I see how cold he is. His skin's paler than eggshells. I can almost see his veins through it. I tuck the blanket right up to his neck and the hat down over his ears. His teeth are chattering too, and he's clasping the sodden swan wings tight to his chest.

‘I have to get you back,' I say. I want to touch my lips to his and make his cheeks go pink again. ‘This was stupid, coming here.'

Harry reaches out from under the blanket and grabs my arm. ‘No, it wasn't.'

He looks at me, his eyes sparkling. Suddenly, I want more than anything to make him warm again. I glance at the swan, check where she is one last time, then wheel Harry back to the hospital. We go in the A and E entrance this time, behind a woman who's about to give birth. Everyone's too bothered about her to worry about us. It's weird, being back here; wheeling Harry past the small blue waiting room that has another family in it now.

The wheelchair leaves muddy tyre tracks behind us.

‘I think we have to ditch it,' I say. ‘Someone might follow them and find us. Are you all right to walk?'

Harry nods, but he doesn't look all right. The skin under his eyes looks bruised and dark and he's breathing heavily. I stick my arm around him. He smells like lake.

It's just gone two by the time we get back to his ward. I walk ahead of him down the corridor, checking for nurses. But we get into his room unnoticed. Harry sits on his bed and looks at the floor, his eyelids starting to close. I root around in his small cupboard until I find a pair of dry pyjamas.

‘Put these on,' I say. ‘You need to get warm.'

He just holds them on his lap and stares up at me.

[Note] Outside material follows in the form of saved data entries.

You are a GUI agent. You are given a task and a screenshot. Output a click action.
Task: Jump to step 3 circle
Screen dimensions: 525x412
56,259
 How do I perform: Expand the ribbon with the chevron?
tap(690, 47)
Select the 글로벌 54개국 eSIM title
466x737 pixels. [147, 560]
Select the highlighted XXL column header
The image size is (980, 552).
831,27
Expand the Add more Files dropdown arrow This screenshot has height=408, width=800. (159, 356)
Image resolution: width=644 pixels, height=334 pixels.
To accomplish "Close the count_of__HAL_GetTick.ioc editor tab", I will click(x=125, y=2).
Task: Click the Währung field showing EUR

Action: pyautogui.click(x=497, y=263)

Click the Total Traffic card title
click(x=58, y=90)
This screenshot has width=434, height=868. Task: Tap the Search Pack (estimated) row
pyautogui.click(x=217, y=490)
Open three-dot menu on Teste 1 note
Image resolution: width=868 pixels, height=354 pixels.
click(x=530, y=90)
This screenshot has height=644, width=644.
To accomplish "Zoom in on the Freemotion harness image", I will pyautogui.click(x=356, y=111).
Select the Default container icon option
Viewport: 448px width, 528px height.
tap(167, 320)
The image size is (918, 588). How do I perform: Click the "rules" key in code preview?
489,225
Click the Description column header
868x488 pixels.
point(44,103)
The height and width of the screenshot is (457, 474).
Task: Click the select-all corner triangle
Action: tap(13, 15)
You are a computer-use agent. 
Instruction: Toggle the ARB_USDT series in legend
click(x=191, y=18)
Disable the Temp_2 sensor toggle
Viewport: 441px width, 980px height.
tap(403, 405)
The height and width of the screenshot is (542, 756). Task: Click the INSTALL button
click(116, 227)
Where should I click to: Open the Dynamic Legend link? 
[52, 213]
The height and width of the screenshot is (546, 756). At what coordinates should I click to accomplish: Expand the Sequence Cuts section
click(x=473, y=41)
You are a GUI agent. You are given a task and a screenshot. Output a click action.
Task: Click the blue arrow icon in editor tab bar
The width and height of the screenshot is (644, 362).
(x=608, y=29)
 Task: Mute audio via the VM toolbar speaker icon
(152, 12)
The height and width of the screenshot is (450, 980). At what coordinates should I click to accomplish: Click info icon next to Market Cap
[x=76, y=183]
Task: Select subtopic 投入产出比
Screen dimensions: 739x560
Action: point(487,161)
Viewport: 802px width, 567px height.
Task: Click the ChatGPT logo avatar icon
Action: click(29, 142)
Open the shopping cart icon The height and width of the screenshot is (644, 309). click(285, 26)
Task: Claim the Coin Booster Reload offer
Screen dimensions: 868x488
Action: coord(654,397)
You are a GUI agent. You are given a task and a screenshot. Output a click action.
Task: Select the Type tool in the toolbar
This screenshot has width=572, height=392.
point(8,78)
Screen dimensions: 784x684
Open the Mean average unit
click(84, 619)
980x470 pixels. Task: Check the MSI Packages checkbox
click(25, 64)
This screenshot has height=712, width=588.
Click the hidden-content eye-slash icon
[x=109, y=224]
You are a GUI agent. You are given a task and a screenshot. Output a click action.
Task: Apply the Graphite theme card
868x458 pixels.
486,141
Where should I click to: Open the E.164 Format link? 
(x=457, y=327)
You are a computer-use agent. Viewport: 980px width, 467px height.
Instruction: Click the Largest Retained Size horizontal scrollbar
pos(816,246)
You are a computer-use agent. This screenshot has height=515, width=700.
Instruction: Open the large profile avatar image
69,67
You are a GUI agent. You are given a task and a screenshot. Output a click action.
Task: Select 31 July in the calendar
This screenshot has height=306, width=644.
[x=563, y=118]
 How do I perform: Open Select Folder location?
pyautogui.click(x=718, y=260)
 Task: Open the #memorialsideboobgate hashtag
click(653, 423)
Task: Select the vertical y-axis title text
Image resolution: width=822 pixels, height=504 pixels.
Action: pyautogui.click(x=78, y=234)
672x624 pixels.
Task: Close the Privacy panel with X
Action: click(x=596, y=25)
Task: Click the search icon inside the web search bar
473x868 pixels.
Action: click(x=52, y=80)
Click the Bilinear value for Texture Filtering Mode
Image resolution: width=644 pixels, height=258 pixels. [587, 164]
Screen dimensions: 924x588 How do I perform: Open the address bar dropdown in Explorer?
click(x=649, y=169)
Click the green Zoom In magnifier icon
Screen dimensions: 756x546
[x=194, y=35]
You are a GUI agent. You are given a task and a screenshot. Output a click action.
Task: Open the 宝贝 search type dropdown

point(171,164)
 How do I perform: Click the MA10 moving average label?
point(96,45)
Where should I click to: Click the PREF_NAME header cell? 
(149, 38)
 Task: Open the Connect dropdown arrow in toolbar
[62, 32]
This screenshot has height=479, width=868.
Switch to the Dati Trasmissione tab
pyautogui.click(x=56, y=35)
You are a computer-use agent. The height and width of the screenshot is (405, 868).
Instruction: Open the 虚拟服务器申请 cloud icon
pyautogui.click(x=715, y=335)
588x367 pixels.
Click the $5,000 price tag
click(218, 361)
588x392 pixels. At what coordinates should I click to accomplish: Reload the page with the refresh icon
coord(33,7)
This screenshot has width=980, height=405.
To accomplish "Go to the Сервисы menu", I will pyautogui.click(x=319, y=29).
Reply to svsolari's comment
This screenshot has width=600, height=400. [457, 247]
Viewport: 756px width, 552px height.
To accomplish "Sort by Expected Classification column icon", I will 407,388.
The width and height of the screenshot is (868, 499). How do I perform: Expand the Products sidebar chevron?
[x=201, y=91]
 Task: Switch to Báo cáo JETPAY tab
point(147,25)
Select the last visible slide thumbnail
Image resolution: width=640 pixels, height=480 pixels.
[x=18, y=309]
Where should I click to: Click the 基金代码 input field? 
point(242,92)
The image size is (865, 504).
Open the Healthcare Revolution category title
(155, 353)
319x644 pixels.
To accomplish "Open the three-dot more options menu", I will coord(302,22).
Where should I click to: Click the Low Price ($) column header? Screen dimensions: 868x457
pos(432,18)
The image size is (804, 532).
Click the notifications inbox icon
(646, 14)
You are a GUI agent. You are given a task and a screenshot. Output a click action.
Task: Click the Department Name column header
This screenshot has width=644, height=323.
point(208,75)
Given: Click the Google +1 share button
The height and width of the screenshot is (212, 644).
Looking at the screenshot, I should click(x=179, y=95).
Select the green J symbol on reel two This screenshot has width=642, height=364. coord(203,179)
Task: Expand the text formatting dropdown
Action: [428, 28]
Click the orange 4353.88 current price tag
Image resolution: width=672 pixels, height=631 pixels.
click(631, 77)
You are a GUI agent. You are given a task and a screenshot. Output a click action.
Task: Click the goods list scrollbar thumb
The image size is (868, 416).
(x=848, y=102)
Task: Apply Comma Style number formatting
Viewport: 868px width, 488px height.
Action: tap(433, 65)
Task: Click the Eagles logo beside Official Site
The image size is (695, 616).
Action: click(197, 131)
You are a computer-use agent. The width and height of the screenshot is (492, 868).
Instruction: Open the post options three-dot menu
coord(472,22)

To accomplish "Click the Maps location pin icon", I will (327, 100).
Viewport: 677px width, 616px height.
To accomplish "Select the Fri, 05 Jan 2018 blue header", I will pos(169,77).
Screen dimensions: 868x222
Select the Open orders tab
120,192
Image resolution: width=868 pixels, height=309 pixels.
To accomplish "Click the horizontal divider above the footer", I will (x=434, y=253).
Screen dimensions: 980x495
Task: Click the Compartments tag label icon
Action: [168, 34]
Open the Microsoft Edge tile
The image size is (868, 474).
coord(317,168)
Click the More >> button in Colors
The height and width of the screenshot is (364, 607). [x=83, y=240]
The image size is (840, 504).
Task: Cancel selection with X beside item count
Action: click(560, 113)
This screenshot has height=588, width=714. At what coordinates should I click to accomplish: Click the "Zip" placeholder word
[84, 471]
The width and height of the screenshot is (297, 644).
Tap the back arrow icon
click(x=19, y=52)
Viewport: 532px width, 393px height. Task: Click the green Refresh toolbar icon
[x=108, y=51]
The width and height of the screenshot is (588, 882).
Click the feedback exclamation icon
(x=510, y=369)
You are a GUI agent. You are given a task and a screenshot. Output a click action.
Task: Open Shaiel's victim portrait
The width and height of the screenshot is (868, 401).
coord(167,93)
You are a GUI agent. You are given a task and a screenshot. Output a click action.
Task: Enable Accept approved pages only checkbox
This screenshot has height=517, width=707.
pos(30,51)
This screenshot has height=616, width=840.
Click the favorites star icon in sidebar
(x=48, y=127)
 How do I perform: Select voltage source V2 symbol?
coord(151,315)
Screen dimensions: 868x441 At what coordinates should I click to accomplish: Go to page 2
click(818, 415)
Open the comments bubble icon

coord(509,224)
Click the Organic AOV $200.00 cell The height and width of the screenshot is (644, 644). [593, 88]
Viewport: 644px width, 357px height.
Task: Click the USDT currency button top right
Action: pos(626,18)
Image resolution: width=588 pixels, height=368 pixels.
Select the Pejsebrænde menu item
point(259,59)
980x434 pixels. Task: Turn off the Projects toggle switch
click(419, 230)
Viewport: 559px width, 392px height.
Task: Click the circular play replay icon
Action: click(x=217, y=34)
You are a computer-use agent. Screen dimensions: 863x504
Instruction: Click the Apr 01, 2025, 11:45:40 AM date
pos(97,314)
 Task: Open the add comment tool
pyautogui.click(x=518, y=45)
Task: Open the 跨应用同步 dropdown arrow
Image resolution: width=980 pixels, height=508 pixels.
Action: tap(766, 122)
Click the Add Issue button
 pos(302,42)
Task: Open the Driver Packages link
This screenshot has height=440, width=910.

I think he's waiting for me to leave the room. But there's no time for being polite. I turn around and start putting away the blankets we've taken. When I think I've given him enough time to change, I turn back. He's changed his pyjama bottoms but he's struggling with the top. I go over. He's too tired to object.
I can't help glancing at his chest as I pull on his pyjama sleeves. There are two white tubes there. They look like wires, the sort you plug into the back of a TV, but they are coming directly out of him with see-through tape sticking them firmly to his chest. His skin is yellowish and bruised around where they come out. I guess these must be the tubes they feed his treatment through: his Hickman line.

When I look back at Harry's face, he's watching me carefully. Probably wondering if I'm freaked out. I am, but I'm not going to let on. So I just pick up the dry pyjama top and chuck it at him to put on.

I turn away to the window, but I'm still thinking about those tubes. I start panicking then, really panicking. What if water from the lake has got into them? What if I've just made him really, really sick? I hear him getting into bed. I open his window and chuck his wet pyjamas down into the dumpster. They land right in it.

‘Full points!'

I hear Harry's soft laugh. I turn back. His skin seems to be sagging with tiredness, his eyes so much darker. He looks so different from the way he looked at the lake only half an hour ago. He's sick again . . . sicker than I've ever seen him. Perhaps I dreamt up the boy who came with me tonight.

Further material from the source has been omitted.